Google Cloud has introduced the new version of its artificial intelligence processor chip, Cloud TPU v5e, which is an upgrade from TPU v4 that has been in use since 2020. Although there are not many details available about TPU v5e, it is a custom version (denoted by the e at the end) that focuses on cost-efficiency compared to the regular TPU. Google’s numbers indicate that it has better performance per dollar for training LLM models than TPU v4, with a maximum improvement of about 2 times, and it also has better performance per dollar for running models, with a maximum improvement of 2.5 times.
In addition to cost-efficiency, renting TPU v5e on Google Cloud for AI work also supports running on a multi-thousand chip scale, surpassing the limitations of TPU v4, which can run up to a maximum of 3,072 chips (slice vs multislice).

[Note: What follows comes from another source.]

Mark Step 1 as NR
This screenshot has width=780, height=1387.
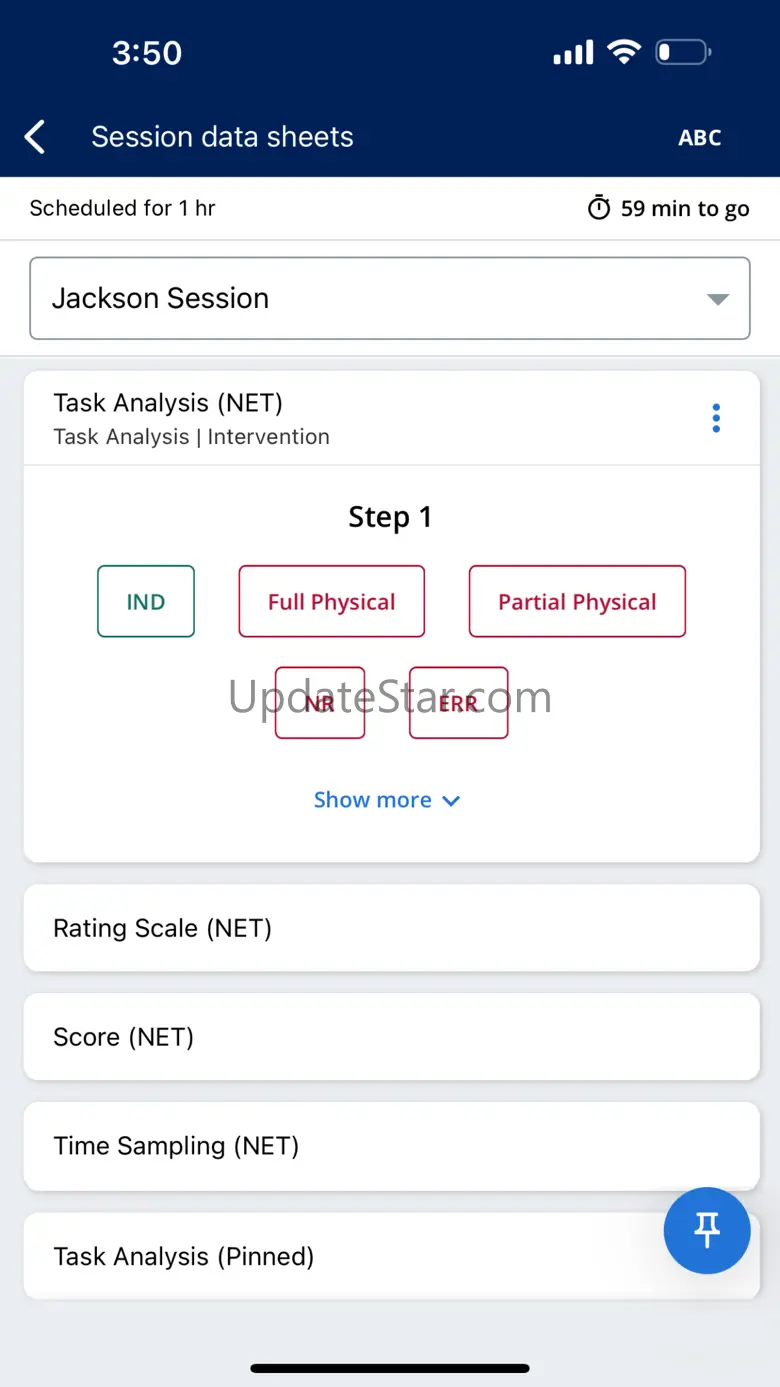coord(320,703)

This is a technique that Google has used to train PaLM models before, and now it is available for external customers to rent and use.

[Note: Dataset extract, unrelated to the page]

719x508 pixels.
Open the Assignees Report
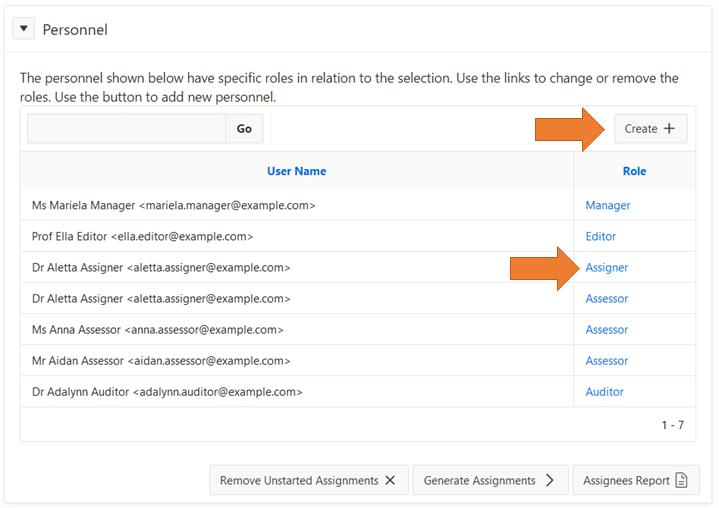pos(636,480)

TPU v5 has also been optimized for popular frameworks such as JAX, PyTorch, TensorFlow, and even supports PyTorch/XLA 2.1 version.
For those who still need to run jobs with traditional GPUs, Google also offers the new A3 VM, which features the latest official NVIDIA H100 GPUs as part of its General Availability (GA) after testing since March.
A3 VM utilizes two Xeon Scalable Gen 4 CPUs, eight NVIDIA H100 GPUs, and 2TB of memory. A real-world example of customers who have used it and found it to be faster than using the previous generation NVIDIA A100 GPUs is Midjourney, who reported a performance improvement of up to 2 times.